PROBLEM
From the material below, retype exactly the lines that begin at the line with "Task: Browse Home Improvement listings" and end after the line with "734x553 pixels. How"; pictures stay out of the copy.

MATERIALS PROVIDED
━━━━━━━━

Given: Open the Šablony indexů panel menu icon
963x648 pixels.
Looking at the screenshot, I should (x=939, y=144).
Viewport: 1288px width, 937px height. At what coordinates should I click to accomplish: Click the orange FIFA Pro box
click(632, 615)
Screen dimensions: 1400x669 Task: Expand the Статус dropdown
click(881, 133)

━━━━━━━━

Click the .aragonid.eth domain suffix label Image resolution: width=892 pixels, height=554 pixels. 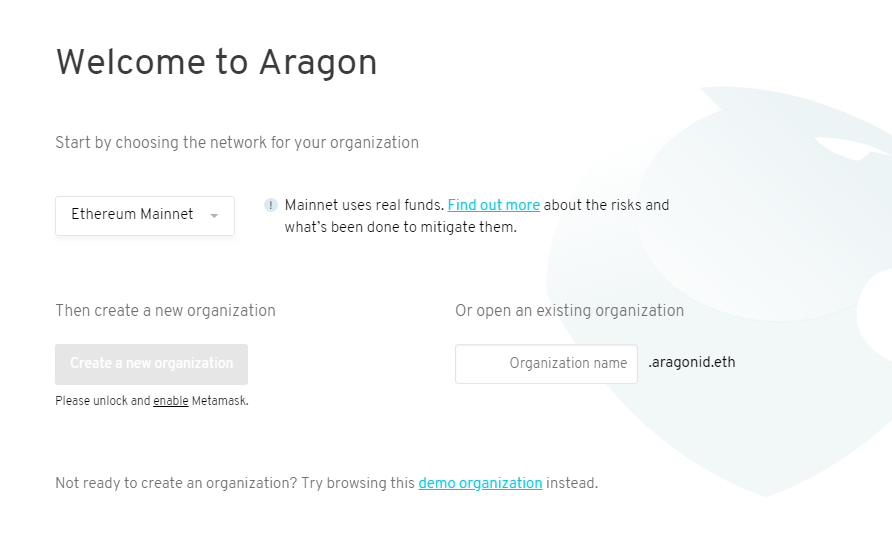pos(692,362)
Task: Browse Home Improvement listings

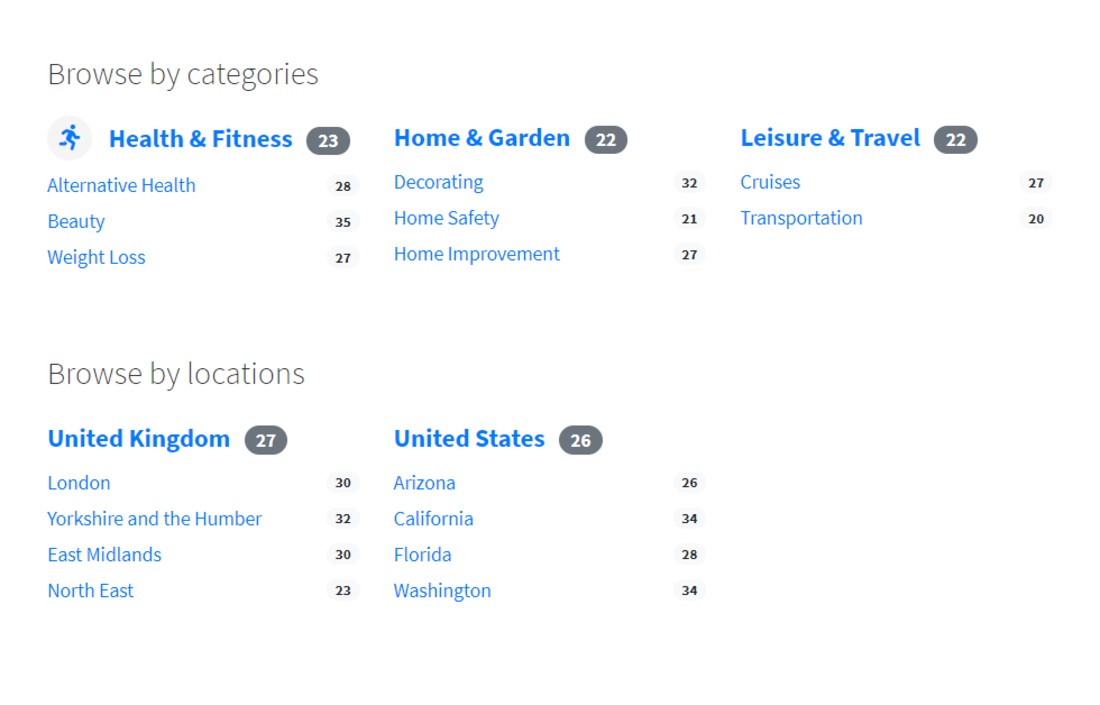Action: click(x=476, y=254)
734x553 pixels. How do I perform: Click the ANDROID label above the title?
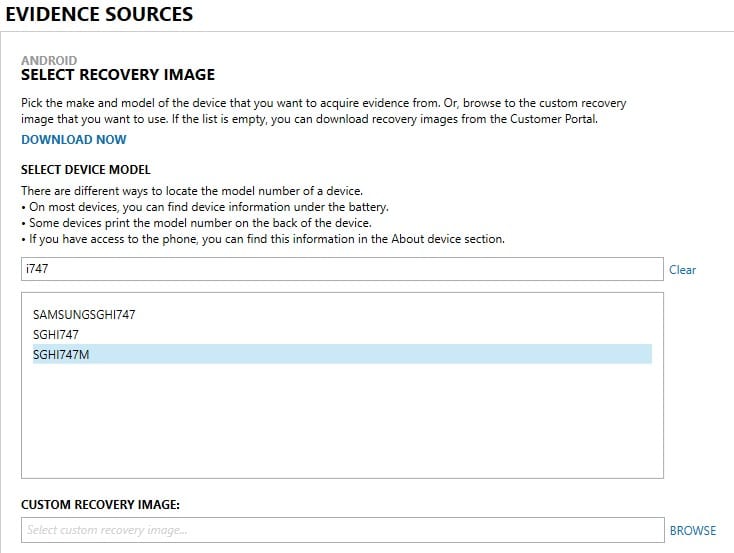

━━━━━━━━

EXERCISE OUTPUT
Task: Browse Home Improvement listings

Action: click(x=476, y=254)
734x553 pixels. How do I perform: Click the ANDROID label above the title?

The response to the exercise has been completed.